Has anyone seen this colour in person?
In most pictures it looks like a solid colour, seems to have a hint of green in it.
In the video, which is under artificial light, and up close the metallic shows through.
Outdoors, in sunlight the metallic shows as well.
In Canada we will have a lot of colour limitations, and restrictions.
Monsoon Grey, and Daytona Grey are not offered on the TTS.
What is worse is that Express Red leather will not be offered with Sepang Blue, Tango Red, and Vegas Yellow.

If anyone has seen it in person would love to hear your thoughts.

Video:


----------



## SpudZ (Jul 15, 2012)

Think I saw it on HMS Ark Royal before she was decommissioned.... :?


----------



## leopard (May 1, 2015)

Looks like Nimbus grey to me,perhaps a shade darker,either way looks like it's waiting for a top coat imo.

Obviously your importers have taste restricting the red leather with those colours :wink:


----------



## jryoung (Feb 8, 2015)

It's not Nimbus grey - it is "Nano" Grey - saw one in Guildford a few weeks ago and really liked it. It is a metallic, but quite a "flat" colour. Almost battleship grey, but more classy.


----------



## 35mphspeedlimit (Sep 25, 2010)

Quite like this but not without the Express Red interior and would certainly change those alloys!


----------



## sherry13 (Oct 8, 2013)

Yes I have seen this as well and it does look good. As said, it is like a Battleship Grey and stands out well. It is a head turner. But i agree, it needs the red seats.

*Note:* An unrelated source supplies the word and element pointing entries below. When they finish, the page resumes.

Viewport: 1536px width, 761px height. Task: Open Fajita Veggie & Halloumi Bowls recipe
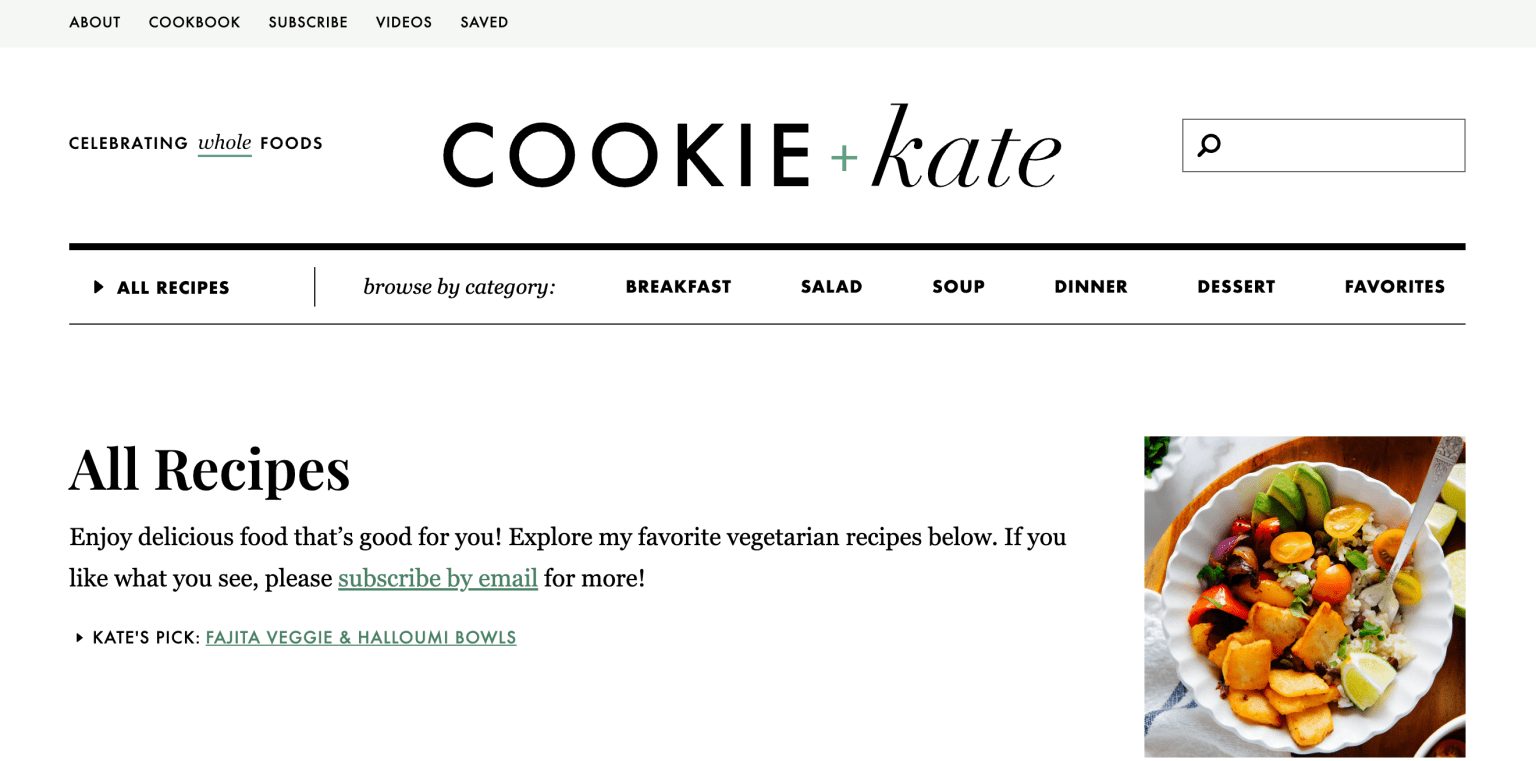click(x=361, y=637)
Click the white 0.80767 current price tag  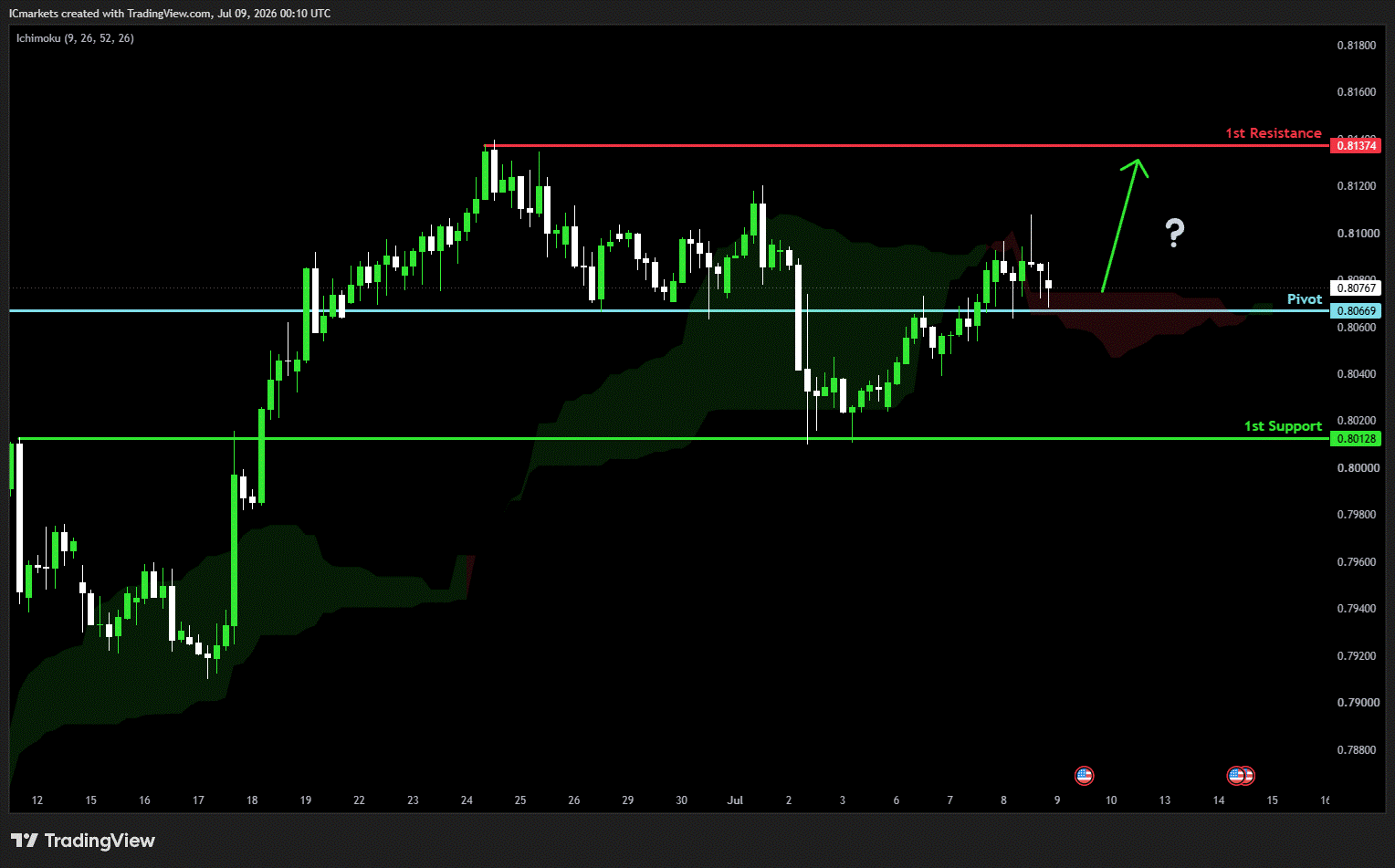[1356, 288]
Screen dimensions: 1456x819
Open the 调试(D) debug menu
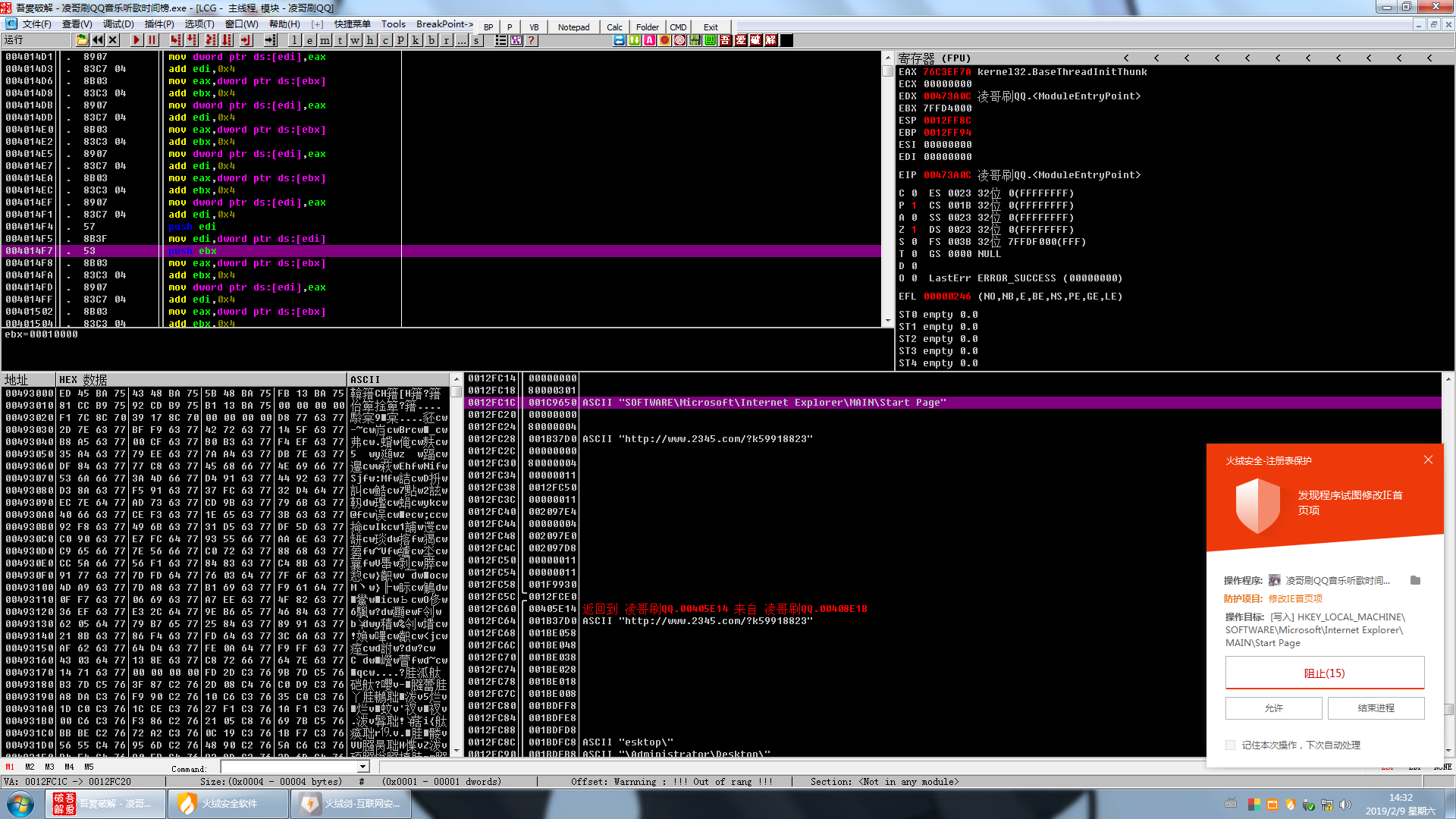coord(118,24)
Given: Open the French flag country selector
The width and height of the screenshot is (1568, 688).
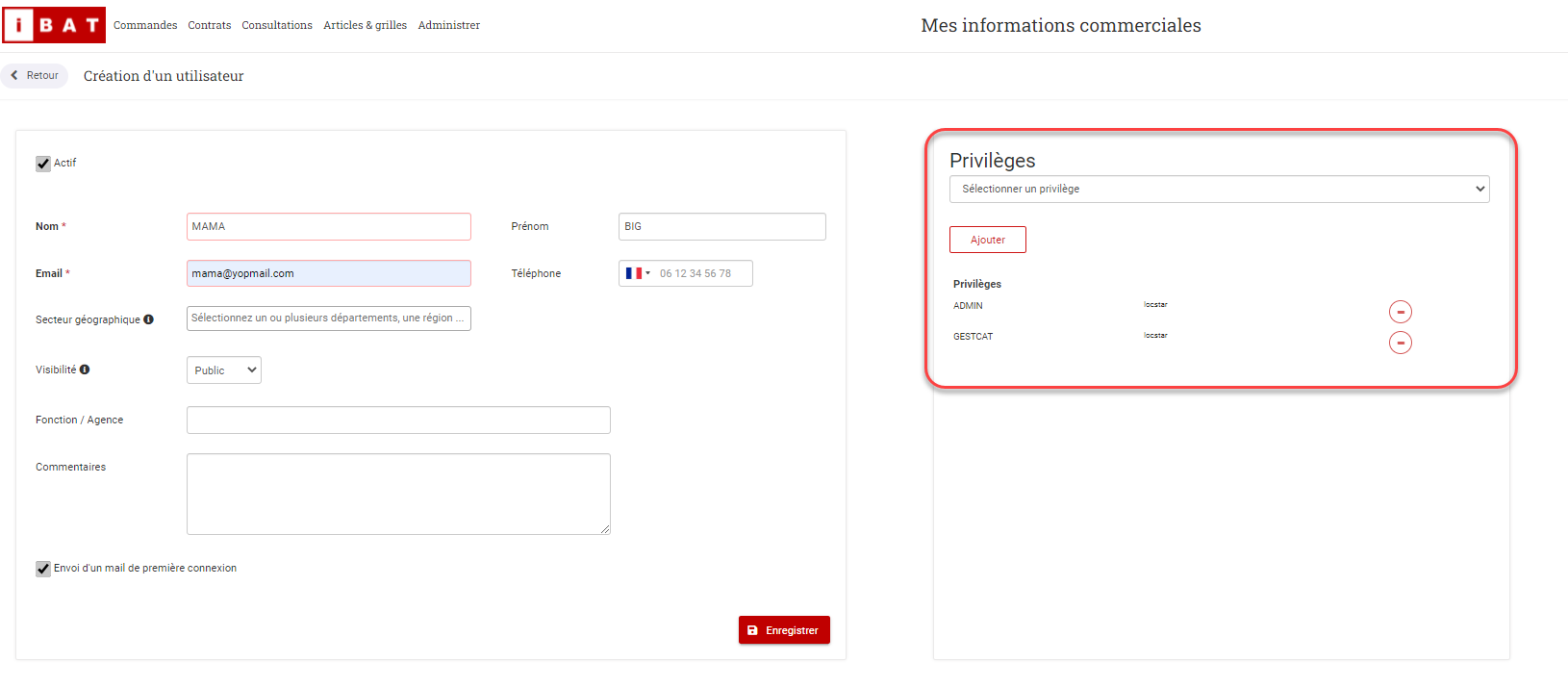Looking at the screenshot, I should [x=637, y=273].
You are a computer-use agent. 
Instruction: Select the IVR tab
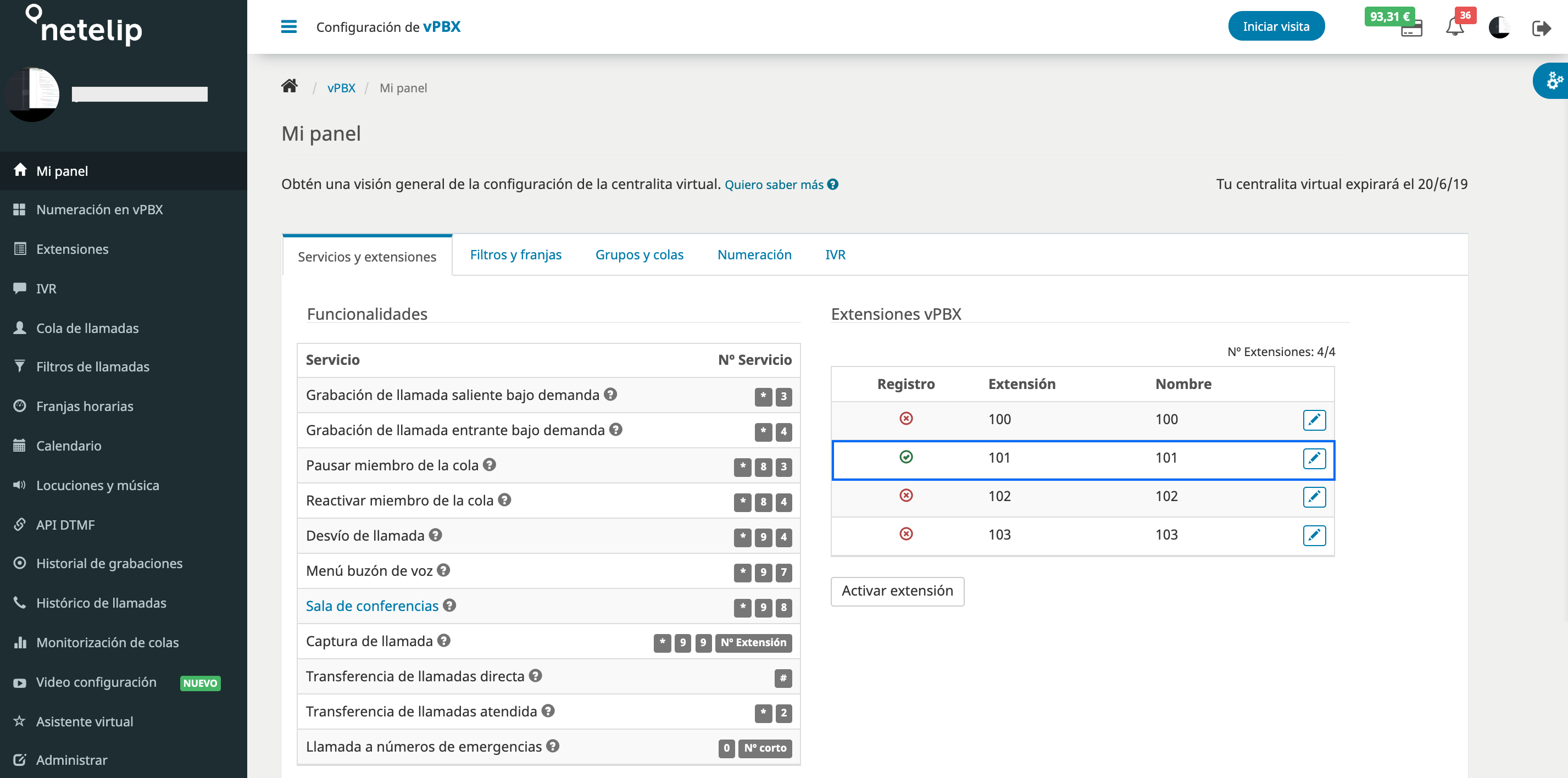point(835,254)
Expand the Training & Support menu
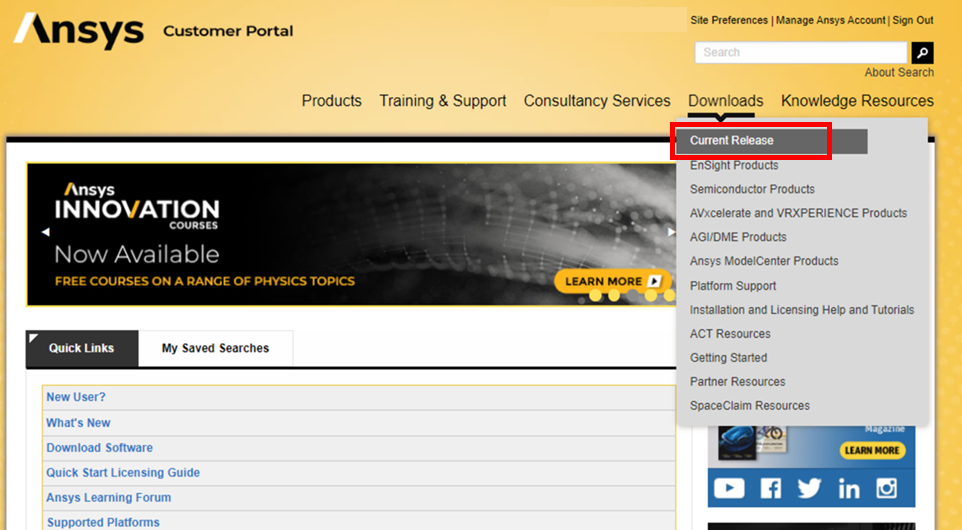This screenshot has width=962, height=530. [x=442, y=101]
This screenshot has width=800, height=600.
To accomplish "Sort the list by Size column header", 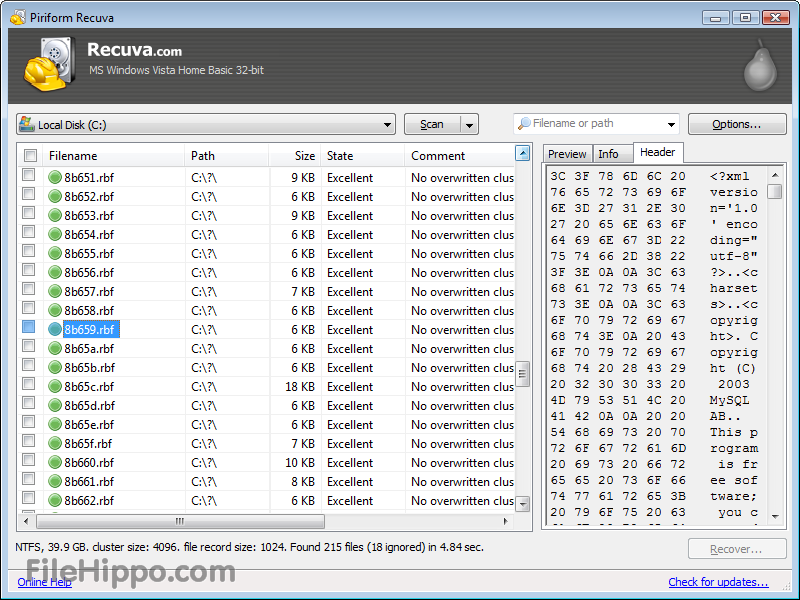I will (x=294, y=156).
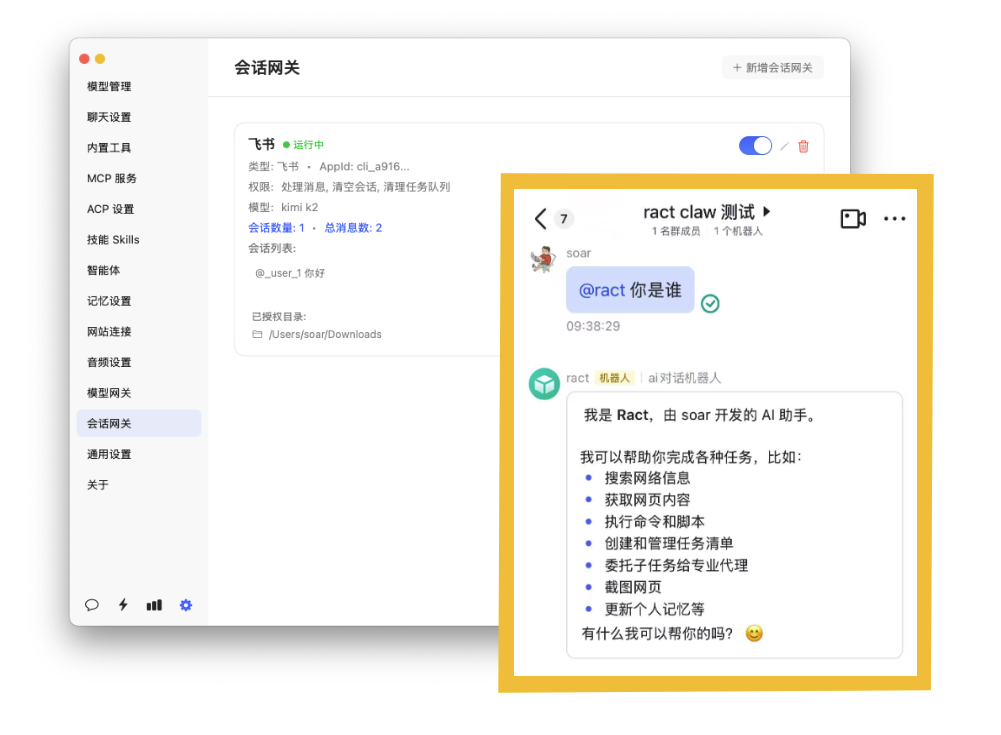The height and width of the screenshot is (735, 1001).
Task: Open 技能 Skills in the sidebar
Action: coord(113,240)
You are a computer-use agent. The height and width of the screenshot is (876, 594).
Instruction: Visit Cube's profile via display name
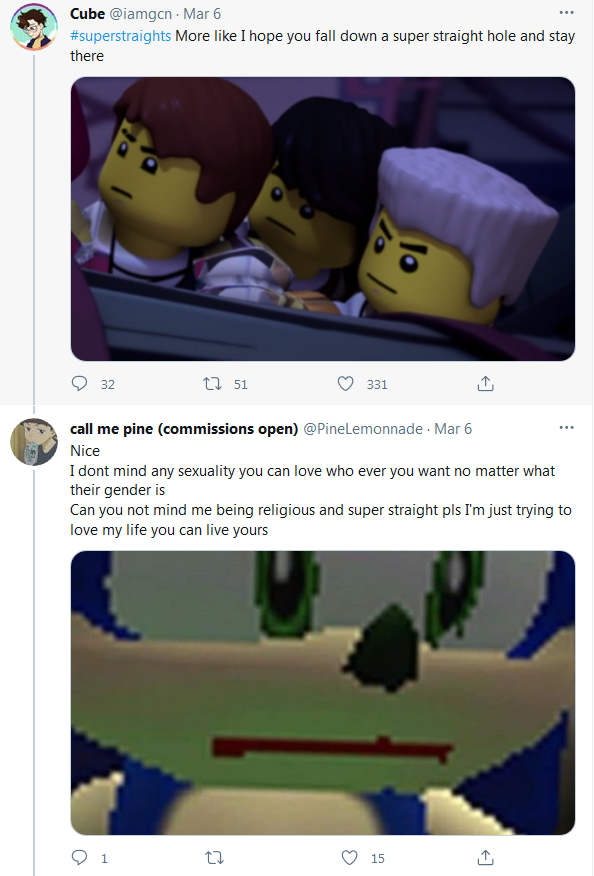click(87, 13)
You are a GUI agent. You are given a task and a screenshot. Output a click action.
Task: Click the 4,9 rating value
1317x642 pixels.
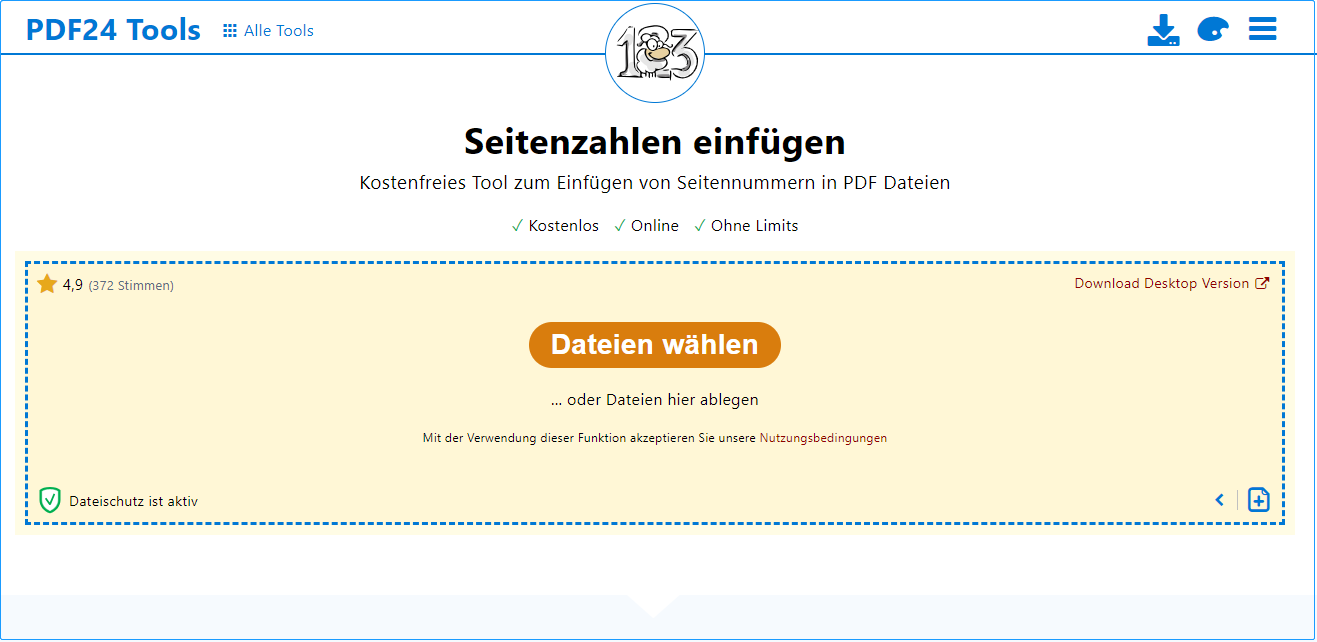71,283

I can't believe they are not doing red with Sepang Blue and Vegas Yellow, or Tango Red. Where is the fun in that?!

Sent from AutoGuide.com Free App


----------



## cheechy (Nov 8, 2006)

Audi are protecting people from themselves


----------



## SpudZ (Jul 15, 2012)

cheechy said:


> Audi are protecting people from themselves


Exactly! A bit like the speed limit which is set deliberately low (despite advances in vehicle safety) in order to protect the poorest drivers at the expense of the average to good....


----------



## Danny Fireblade (Feb 20, 2015)

My TT is nano grey, think it's lovely but then I am biased, lol.

Don't see many about, mainly boring white or red ones, lol.


----------